Matthew Stafford's 2009 cap number: $3.1 million
May 8, 2009 5:00 PM
Posted by ESPN.com's Kevin Seifert
Last weekend, I used a speculative example to help explain how Detroit will be able to fit quarterback Matthew Stafford's record-setting contract under its rookie pool allotment of $8.074 million this year. Now, thanks to some digging from an informed blogger, we can use definitive numbers.
Based on the salary numbers compiled here by J.I. Halsell, a former salary cap analyst for Washington, we can tell you that Stafford will have a 2009 salary cap figure of $3.1 million. (Halsell's work also appears over at Football Outsiders.)
Below are the highlights of the deal, which is for six years and $72 million -- with escalators that could bring the total to $78 million. The guaranteed portion is $41.7 million. (I verified the figures with an independent source who has access to them, and they are spot-on.)
The Lions guaranteed Stafford's base salaries in 2009 ($3.1 million), 2010 ($395,000) and 2011 ($9 million). Also, $2.7 million of his 2012 base salary ($10.5 million) is guaranteed. Total here: $15.195 million guaranteed.
Stafford does not receive a signing bonus. Instead, the Lions will pay him two different types of bonuses in 2010: A one-time payment of $9.105 million based on playing time and an option bonus of $17.4 million. They account for the remaining $26.505 million in guarantees.
As a result, Stafford will receive $3.1 million in compensation in 2009. In 2010, he will receive a whopping $26.9 million. In 2011, his compensation will be $9 million. Assuming he makes it through the fourth year of his contract, Stafford will have earned $49.5 million over that span.
By scheduling option and one-time bonuses in 2010, the Lions created a situation where Stafford's 2009 base salary is the only factor in his cap number for this year. That's how a player with a $72 million contract can be squeezed into a rookie pool number.

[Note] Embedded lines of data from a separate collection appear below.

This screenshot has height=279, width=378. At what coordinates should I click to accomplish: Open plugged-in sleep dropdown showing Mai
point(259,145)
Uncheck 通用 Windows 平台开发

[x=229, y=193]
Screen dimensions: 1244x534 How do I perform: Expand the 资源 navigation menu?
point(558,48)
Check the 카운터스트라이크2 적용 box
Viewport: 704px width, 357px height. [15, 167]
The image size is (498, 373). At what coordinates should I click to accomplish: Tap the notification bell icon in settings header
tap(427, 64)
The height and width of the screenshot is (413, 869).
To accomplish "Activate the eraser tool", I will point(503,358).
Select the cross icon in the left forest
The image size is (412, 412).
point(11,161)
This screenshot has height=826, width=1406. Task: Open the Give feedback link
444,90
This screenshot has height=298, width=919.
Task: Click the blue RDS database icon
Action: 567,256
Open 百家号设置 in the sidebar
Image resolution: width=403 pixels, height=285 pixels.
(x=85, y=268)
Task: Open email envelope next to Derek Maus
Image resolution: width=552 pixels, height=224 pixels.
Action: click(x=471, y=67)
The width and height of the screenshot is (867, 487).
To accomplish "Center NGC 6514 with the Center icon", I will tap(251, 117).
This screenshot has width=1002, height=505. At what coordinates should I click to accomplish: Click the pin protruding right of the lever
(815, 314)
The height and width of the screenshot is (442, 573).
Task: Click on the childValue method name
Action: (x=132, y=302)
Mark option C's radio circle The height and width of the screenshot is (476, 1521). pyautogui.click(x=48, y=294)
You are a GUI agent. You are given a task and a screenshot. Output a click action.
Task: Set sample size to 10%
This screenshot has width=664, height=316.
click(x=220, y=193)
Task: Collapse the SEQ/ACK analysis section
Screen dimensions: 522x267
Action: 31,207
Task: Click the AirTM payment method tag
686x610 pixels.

For cap purposes, Stafford's one-time bonus will all count in 2010. The option bonus, by NFL rule, will prorate over the final five years of the deal. It's the exact strategy contemplated here by another informed blogger, AdamJT13, who we have referenced before here and here. He proposed the structure as a way to give players more guaranteed money while limiting the 2009 cap hit as a possible uncapped year looms in 2010.